▸ **Provided text**:
— start —

Several kinds of interference cancellation methods have been conducted, such as pre-coding at the transmitters, multi-user detection of the receivers, and interference alignment [3] [4] . Interference alignment methods align the interference caused at each receiver from all the transmitters along the same direction while the desired signals occupy linearly independent signal dimensions. In this case, the desired signals can be decoded free from interference by zero-forcing algorithm.

A popular way to approximating the sum-capacity for interference alignment is using the concept of degrees of freedom (DoF), in terms of transmission efficiency. Many works have been conducted to evaluate DoF [5] [6] . However, effectiveness is contract to reliability in communication systems. With high DoF, reliability in terms of the diversity gain is needed to be improved. Therefore, it is meaningful to combine interference alignment and space-time code, which can offer diversity gain [7] [8] . [9] proposes a new interference alignment scheme using Alamouti code for two users MIMO X channel, in which zero vector is introduced into each codeword. The diversity gain of [9] is 2, which is brought by Alamouti code. Space-time codeword with dimension 4 × 4 is designed and zero vectors are introduced into each codeword over two users MIMO X channel with four antennas at each user, in which the diversity gain is 4 [10] . The multi- user interference is mitigated through interference alignment and linear operation on the received signals. Motivated by [9] , interference alignment and Alamouti code are introduced into MIMO interference channel with three transmitter- receiver pairs [11] . The multi-user interference is mitigated through interference alignment and unidirectional cooperative link. However, channel state information (CSI) is required at the transmitters. It is very difficult to estimate the CSI in a mobility environment. Therefore, it is crucial to consider transmission scheme combined interference alignment and space-time code without CSI.

Under this motivation, interference cancellation method without feedback is proposed for MIMO interference channel with three transmitter-receiver pairs where each node is equipped with four antennas. Space-time codeword with dimension 4×4 is designed for three transmitters, respectively. Each codeword includes eight independent modulated symbols and zero matrices are introduced into each codeword, through which the number of interfering codeword is reduced. Then, multi-user interference is cancelled by a linear operation on the received signals. The transmission efficiency of the proposed scheme is higher than that of [11] . Theoretical analysis shows that the diversity of the proposed scheme is the same as that of [11] .

— end —

According to the passage on interference alignment, how many independent modulated symbols does each codeword in the proposed scheme include?

▸ **Dataset excerpt**:
— start —

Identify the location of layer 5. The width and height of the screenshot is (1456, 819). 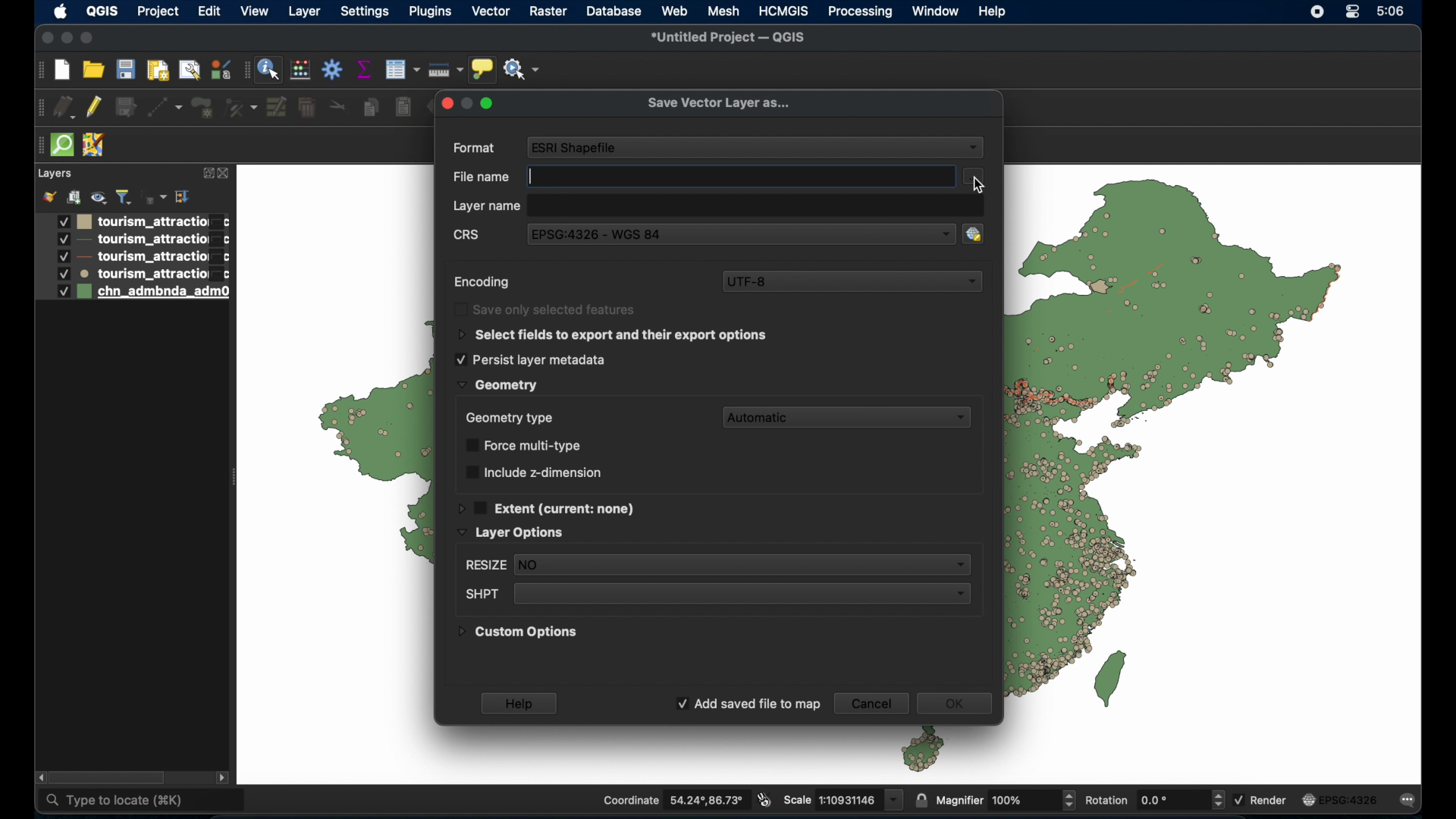
(132, 293).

— end —

▸ **Worked solution**:
Eight.